## DATA
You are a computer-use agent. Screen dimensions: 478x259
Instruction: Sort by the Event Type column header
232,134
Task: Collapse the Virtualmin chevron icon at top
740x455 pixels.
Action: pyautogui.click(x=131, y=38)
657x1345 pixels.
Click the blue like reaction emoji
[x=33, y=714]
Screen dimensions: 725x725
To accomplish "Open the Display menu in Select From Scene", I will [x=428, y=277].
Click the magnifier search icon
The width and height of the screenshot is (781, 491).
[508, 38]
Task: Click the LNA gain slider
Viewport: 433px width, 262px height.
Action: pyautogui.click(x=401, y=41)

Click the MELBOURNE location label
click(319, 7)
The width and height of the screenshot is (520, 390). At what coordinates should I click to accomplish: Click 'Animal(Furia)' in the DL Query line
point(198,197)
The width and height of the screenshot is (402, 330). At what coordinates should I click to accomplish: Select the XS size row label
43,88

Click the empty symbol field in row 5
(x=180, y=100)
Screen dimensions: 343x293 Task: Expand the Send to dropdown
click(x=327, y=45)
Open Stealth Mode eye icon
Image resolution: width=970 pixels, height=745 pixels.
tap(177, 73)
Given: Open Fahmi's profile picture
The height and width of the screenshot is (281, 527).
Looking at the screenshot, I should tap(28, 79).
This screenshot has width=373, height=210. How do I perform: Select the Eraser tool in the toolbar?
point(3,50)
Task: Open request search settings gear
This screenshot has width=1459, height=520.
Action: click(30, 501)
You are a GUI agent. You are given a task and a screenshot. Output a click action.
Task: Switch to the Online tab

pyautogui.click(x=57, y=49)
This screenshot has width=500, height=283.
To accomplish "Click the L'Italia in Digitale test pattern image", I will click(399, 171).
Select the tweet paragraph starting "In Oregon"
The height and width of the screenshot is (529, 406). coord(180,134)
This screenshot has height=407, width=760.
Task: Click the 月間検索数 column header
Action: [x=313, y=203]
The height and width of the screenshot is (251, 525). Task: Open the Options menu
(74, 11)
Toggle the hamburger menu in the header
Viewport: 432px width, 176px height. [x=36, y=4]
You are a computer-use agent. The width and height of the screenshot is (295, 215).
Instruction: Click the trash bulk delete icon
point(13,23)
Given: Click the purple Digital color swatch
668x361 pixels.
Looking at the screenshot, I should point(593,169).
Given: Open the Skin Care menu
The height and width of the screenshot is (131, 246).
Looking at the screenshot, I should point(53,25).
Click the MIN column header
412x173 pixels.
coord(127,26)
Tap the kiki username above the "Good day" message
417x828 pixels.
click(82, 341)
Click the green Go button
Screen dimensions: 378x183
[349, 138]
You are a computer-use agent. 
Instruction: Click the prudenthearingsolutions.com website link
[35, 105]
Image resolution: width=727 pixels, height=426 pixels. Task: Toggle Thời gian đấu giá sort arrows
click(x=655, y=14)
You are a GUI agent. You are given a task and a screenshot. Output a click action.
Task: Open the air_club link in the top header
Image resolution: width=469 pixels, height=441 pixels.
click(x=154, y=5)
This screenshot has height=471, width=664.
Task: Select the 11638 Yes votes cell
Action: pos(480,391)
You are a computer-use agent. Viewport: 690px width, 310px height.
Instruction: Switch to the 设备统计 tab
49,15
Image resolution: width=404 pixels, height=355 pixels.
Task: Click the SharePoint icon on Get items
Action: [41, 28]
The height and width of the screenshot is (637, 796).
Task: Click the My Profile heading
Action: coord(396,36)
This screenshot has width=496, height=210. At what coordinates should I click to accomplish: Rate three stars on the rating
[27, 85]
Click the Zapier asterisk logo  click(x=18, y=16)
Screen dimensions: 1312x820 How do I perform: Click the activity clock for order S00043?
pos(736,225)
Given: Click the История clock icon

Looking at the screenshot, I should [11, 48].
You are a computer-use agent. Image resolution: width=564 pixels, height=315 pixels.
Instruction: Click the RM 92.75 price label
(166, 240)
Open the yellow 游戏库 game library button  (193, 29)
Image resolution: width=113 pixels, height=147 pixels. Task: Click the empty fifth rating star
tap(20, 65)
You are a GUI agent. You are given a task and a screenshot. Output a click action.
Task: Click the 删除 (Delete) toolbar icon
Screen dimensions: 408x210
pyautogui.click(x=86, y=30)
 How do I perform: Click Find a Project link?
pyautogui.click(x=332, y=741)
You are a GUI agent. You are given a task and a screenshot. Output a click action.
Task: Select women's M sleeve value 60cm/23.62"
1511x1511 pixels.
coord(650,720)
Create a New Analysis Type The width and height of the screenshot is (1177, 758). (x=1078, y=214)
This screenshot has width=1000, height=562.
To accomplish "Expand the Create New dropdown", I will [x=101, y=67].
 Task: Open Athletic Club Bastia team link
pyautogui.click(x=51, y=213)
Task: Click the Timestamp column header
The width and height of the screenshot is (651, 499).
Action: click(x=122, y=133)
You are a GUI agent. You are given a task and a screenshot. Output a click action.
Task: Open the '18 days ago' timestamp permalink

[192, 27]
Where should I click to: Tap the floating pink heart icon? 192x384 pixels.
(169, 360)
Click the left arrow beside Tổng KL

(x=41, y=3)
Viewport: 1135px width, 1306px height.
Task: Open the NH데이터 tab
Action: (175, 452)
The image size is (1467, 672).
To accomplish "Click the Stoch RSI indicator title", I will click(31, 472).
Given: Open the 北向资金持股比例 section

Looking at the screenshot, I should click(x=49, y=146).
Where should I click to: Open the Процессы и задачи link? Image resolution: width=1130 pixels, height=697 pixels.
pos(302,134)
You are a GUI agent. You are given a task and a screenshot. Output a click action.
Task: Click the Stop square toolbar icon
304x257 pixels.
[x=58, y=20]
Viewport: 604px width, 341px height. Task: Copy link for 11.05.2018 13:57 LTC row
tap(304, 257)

## DIRECTIONS FOR THIS TASK
If a line falls between the first line of the data above and the line holding "Screen dimensions: 725x725", inclusive, retype it exactly; retype no other line.

## TASK ANSWER
You are a computer-use agent. Screen dimensions: 478x259
Instruction: Sort by the Event Type column header
232,134
Task: Collapse the Virtualmin chevron icon at top
740x455 pixels.
Action: pyautogui.click(x=131, y=38)
657x1345 pixels.
Click the blue like reaction emoji
[x=33, y=714]
Screen dimensions: 725x725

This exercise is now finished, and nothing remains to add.